The Arizona Supreme Court's independent sentencing review did not serve to exhaust this claim. In capital cases, the Arizona Supreme Court independently reviews the facts that established the aggravating and mitigating factors in order to justify the sentence imposed. Correll v. Ryan, 539 F.3d 938, 951 (9th Cir.2008). However, this independent review does not necessarily exhaust all claims of constitutional error. See Moormann v. Schriro, 426 F.3d 1044, 1057–58(9th Cir.2005). We agree with the district court that the Arizona Supreme Court would not necessarily consider whether the trial court's denial of a funding request limited Wood's ability to present mitigating evidence.
Finally, the district court did not abuse its discretion by denying Wood's request for an evidentiary hearing, evidentiary development, and expansion of the record. During PCR proceedings, Wood requested, but did not receive, an evidentiary hearing on his ineffective assistance of counsel claims. The district court concluded that Wood may have diligently attempted to develop the factual basis for his claims, but the district court still denied these requests under 28 U.S.C. § 2254(e)(2) after determining that Wood had not alleged the existence of disputed facts which, if true, would entitle him to relief.
Wood contends that he was prejudiced by counsel's deficient handling of mental health evidence at the guilt and sentencing stages of trial. However, the record details counsel's performance, including his effort to investigate, prepare, and present a guilt-stage defense based on Wood's character trait of impulsivity. Therefore, Wood is not entitled to an evidentiary hearing because his ineffective assistance of counsel claims can be “resolved by reference to the state court record.” Totten v. Merkle, 137 F.3d 1172, 1176(9th Cir.1998) (citations omitted). Furthermore, Wood is not entitled to an evidentiary hearing or additional discovery in federal court because this ineffective assistance of counsel claim is governed by 28 U.S.C. § 2254(d)(1), as it was adjudicated on the merits in the PCR proceedings. Review of such claims “is limited to the record that was before the state court that adjudicated the claim on the merits.” Cullen v. Pinholster, ––– U.S. ––––, 131 S.Ct. 1388, 1398, 179 L.Ed.2d 557 (2011).

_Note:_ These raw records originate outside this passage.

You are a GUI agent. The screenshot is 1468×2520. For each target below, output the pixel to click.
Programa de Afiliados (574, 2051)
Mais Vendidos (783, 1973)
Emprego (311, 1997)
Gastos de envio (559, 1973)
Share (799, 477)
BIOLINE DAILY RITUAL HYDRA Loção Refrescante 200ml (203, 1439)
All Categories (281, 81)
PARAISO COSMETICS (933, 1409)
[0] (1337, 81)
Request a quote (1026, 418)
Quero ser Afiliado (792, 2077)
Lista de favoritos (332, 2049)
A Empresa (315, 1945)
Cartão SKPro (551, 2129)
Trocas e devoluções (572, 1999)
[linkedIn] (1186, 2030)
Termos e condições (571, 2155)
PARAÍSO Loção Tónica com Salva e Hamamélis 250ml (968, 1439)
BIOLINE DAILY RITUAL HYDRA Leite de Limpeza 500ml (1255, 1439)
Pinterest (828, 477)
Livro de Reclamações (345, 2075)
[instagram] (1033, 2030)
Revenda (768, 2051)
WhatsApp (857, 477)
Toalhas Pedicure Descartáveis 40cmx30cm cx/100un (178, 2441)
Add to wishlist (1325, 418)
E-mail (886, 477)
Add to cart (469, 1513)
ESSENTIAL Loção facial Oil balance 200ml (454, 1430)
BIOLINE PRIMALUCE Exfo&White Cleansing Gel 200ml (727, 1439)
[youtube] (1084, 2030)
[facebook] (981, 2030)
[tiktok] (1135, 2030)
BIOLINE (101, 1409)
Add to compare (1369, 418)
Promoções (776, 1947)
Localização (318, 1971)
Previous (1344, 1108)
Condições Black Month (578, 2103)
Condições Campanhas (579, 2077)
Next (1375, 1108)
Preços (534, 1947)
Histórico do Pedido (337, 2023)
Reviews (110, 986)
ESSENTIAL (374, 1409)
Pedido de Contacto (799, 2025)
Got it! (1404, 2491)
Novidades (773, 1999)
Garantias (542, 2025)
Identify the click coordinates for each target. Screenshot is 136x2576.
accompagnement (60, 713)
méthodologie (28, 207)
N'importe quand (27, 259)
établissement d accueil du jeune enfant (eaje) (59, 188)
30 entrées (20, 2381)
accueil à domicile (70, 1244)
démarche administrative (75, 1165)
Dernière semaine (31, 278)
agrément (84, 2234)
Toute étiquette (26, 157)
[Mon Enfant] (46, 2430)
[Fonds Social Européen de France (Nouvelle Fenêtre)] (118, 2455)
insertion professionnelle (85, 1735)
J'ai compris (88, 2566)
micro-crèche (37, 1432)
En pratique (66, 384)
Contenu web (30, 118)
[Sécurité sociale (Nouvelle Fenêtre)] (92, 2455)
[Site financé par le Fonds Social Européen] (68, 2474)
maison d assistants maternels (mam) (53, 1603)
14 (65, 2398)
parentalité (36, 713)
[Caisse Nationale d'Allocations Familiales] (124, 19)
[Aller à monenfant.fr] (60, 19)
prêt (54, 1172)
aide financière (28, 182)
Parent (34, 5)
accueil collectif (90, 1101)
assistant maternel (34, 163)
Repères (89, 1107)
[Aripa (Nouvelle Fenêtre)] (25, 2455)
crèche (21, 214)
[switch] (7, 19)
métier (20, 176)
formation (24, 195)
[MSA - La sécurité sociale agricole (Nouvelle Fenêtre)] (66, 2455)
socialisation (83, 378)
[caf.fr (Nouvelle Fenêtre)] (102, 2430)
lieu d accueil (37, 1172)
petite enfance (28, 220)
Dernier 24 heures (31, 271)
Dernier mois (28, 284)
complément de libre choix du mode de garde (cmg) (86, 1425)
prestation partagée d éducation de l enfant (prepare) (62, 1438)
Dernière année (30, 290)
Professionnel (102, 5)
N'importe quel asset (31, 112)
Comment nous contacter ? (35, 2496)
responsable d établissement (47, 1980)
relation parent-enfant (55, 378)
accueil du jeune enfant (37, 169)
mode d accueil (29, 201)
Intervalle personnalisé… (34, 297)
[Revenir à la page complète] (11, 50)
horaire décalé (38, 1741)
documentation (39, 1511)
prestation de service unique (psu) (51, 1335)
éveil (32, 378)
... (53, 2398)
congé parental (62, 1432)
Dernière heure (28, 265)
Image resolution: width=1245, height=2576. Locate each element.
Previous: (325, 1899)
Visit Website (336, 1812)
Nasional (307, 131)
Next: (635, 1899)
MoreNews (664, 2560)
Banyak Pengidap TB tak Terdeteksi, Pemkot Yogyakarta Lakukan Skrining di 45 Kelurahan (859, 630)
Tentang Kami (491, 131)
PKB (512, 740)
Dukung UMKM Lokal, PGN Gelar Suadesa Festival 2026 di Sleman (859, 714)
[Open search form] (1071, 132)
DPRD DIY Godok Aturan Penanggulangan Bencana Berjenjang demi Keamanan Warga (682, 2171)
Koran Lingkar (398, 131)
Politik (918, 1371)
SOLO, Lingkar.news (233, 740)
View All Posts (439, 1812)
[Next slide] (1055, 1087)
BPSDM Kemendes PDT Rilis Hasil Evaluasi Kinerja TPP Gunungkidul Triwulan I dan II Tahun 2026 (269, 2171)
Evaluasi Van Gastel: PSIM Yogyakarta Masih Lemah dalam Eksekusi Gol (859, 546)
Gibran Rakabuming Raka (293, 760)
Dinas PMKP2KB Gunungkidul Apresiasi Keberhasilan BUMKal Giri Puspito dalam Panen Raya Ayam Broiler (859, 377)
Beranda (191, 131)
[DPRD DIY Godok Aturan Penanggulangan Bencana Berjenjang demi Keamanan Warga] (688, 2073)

For these reasons, we therefore affirm the district court's denial of Wood's habeas petition and request for an evidentiary hearing.
1. Debra was often bruised and sometimes wore sunglasses to hide blackened eyes. A neighbor who heard “thuds and banging” within Debra's apartment called police on June 30, 1989, after finding Debra outside and “hysterical.” The responding officer saw cuts and bruises on Debra.
2. Defendant left ten messages on Debra's apartment answering machine on the night of Friday, August 4, 1989. Some contained threats of harm, such as: “Debbie, I'm sorry I have to do this. I hope someday somebody will understand when we're not around no more. I do love you babe. I'm going to take you with me.”